Il fenomeno è colloquialmente chiamato dai tecnici "Loudness War" (guerra del volume): all'audio si applica una compressione esasperata, con lo scopo di migliorare la qualità della musica e, nel caso della radio, anche di suonare piu' forte dei propri concorrenti, ma il risultato è una clamorosa perdita di dinamica: tutti i suoni di un brano rimangono schiacciati e si guadagna un appiattimento che non ci fa quasi piu' sentire la differenza tra cio' che suona piano e cio' che suona forte, facendo suonare tutto, a nostro avviso, eccessivamente forte.

Se consideriamo che normalmente si arriva a mettere in onda un segnale con una dinamica dai 3 ai 9 decibel, probabilmente si capisce cosa intendiamo per "suonare piu' forte" e sinceramente, da ascoltatore ne comprendo anche il motivo: cio' che suona piu' forte attrae inevitabilmente la nostra attenzione in modo maggiore, ma siamo sicuri che per questa ragione valga davvero la pena appiattire tutto?
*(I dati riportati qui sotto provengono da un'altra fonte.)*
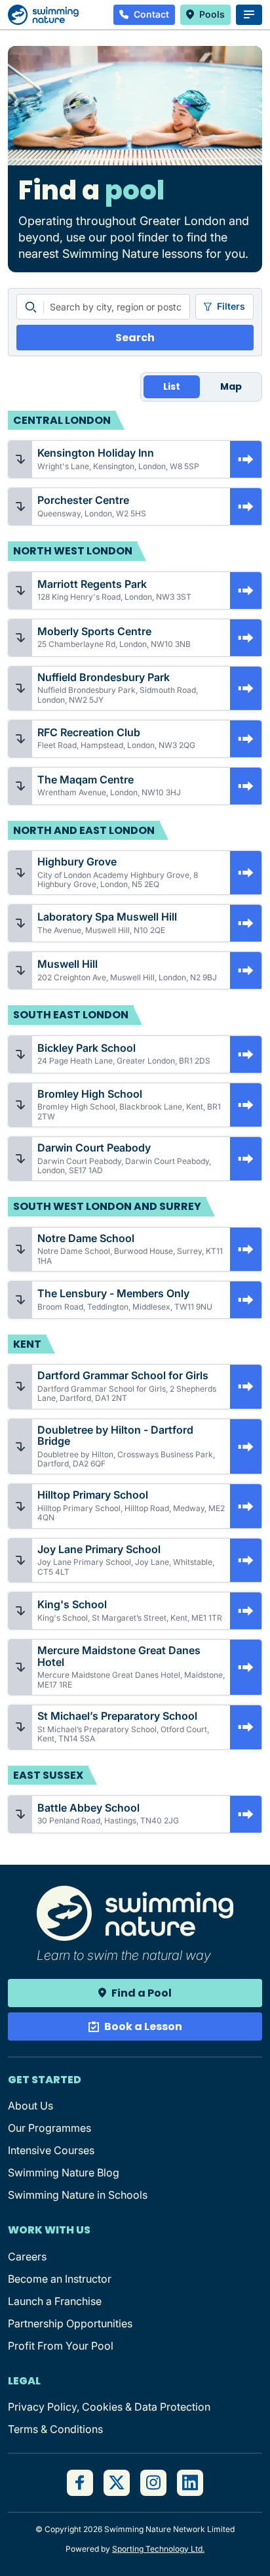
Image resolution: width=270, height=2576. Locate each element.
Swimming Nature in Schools (77, 2194)
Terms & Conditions (55, 2429)
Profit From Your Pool (60, 2345)
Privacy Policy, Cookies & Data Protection (109, 2406)
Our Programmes (49, 2127)
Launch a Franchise (55, 2301)
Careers (27, 2256)
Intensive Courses (51, 2150)
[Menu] (249, 15)
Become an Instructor (59, 2278)
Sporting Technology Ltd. (158, 2549)
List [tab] (171, 386)
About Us (30, 2105)
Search (135, 337)
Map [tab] (231, 386)
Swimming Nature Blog (63, 2172)
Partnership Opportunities (70, 2323)
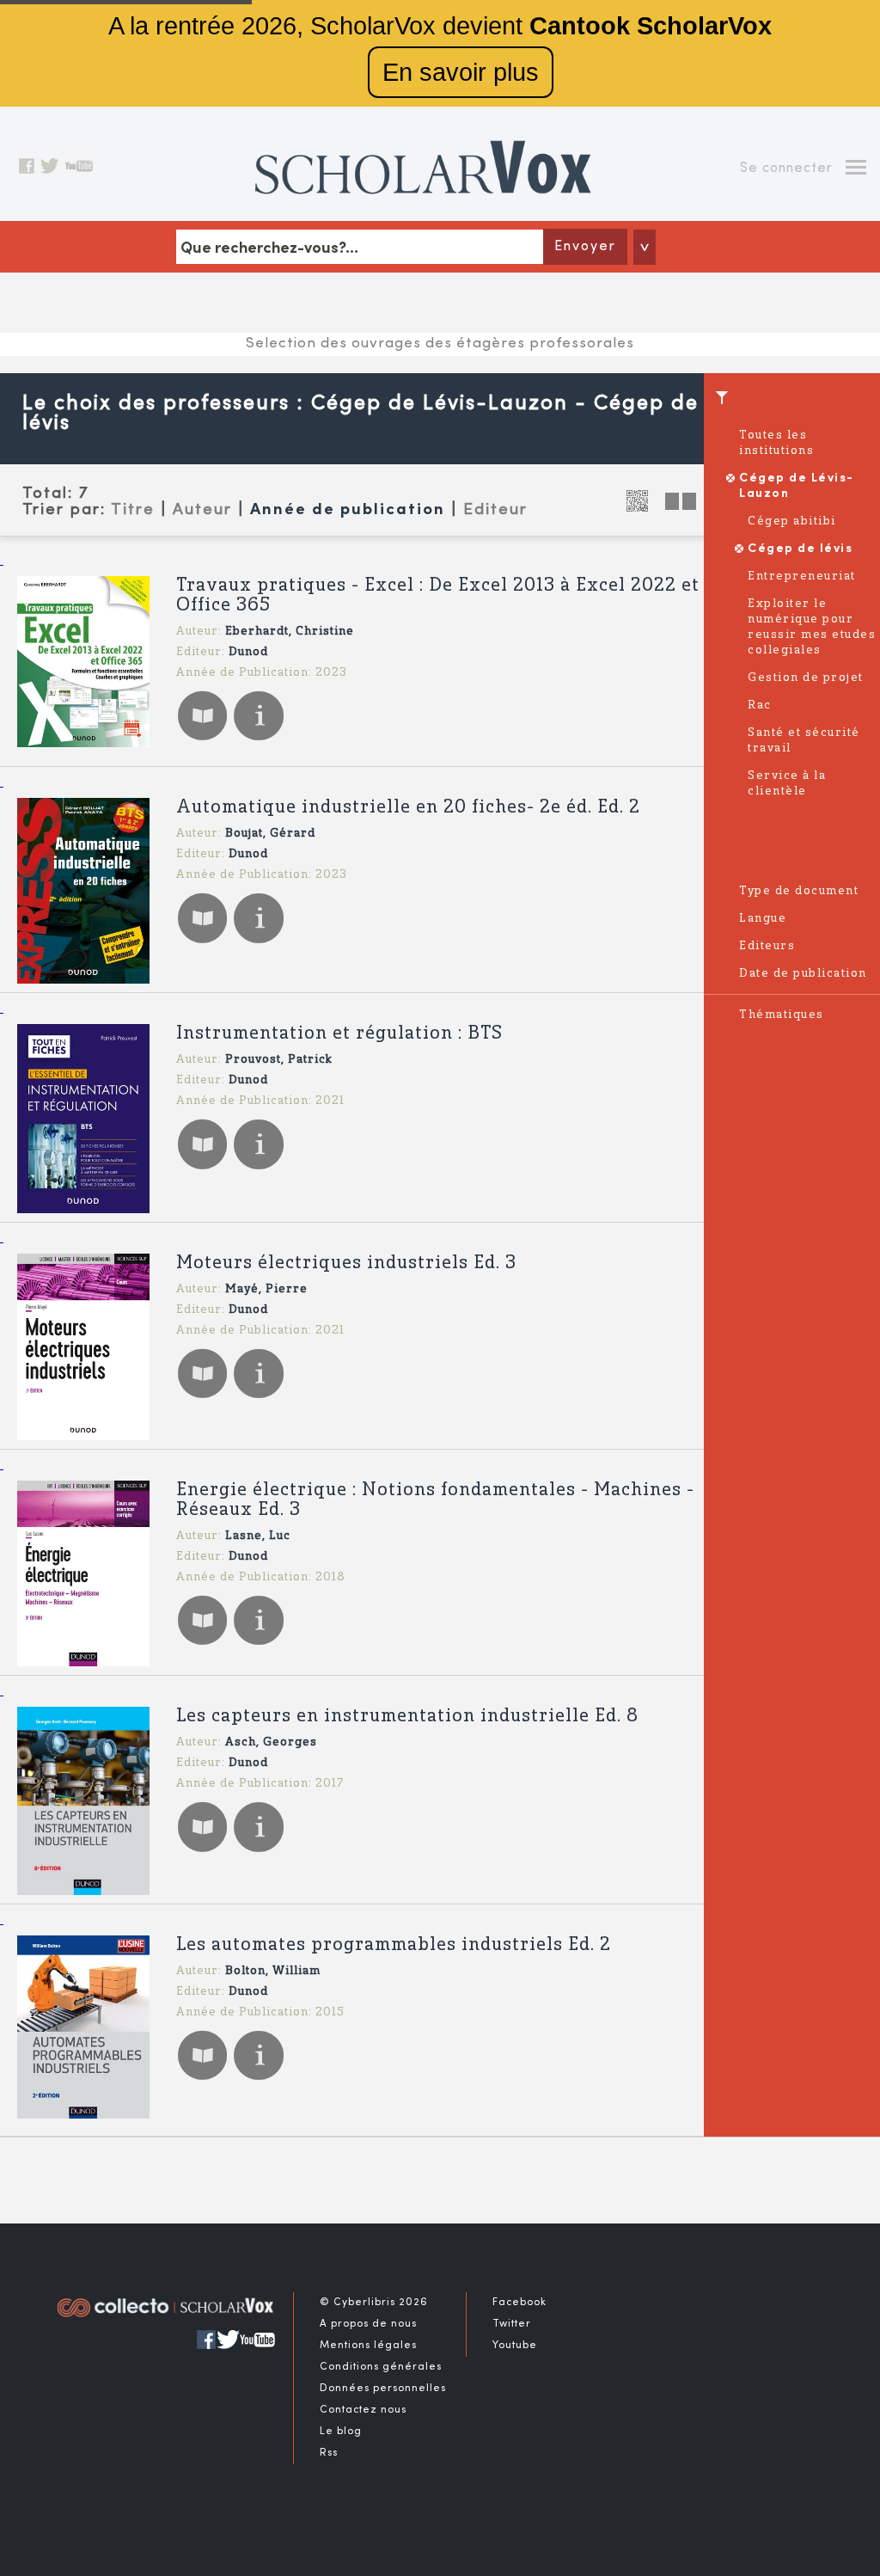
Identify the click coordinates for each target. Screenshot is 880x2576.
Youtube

Ai fini commerciali la cosa di sicuro funziona, ma, e qui ci vuole un po' di sana etica: la musica?

Per cercare di porre un freno a questa moda due organizzazioni no profit, la Pleasurize Music Foundation (dynamicrange.de/it) e la Turn Me Up! (turnmeup.org) hanno provato a porre qualche paletto. In collaborazione con le case di produzione software SPL e Brainworx, hanno realizzato due plugin open-source gratuiti compatibili con tutte le piattaforme: si chiamano TT Dinamic Range Meter e TT DR Offline Meter.

Tramite questi strumenti, è possibile tenere sotto controllo il range dinamico dell'audio, sia in tempo reale sia "offline". Le due fondazioni consigliano un range dinamico ottimale di 13 decibel, essenzialmente una via di mezzo tra Mozart e l'ultimo album di Madonna. A dare importanza all'iniziativa ci sono prima di tutto i soggetti coinvolti, tutti di massimo rilievo e appartenenti ai più disparati campi delle produzioni audio, principalmente tutti stranieri (l'unico italiano è il professor Lucio Cadeddu, docente presso il Dipartimento di Matematica dell'Università di Cagliari e editore del magazine online  TNT Audio).

Le due associazioni hanno una time table ben sviluppata su come far pressione all'industria dell'audio: producono molto materiale informativo, sono presenti alle maggiori fiere di settore, sviluppano soluzioni pratiche (come ad esempio i plugin), svolgono seminari divulgativi, fanno pressione a livello istituzionale, indicono un premio musicale esclusivamente per la qualità del suono e lottano quindi molto per dare importanza al problema.

E voi cosa ne pensate? Quando realizzate una produzione audio o settate un processore pensate a questo dettaglio a nostro avviso fondamentale?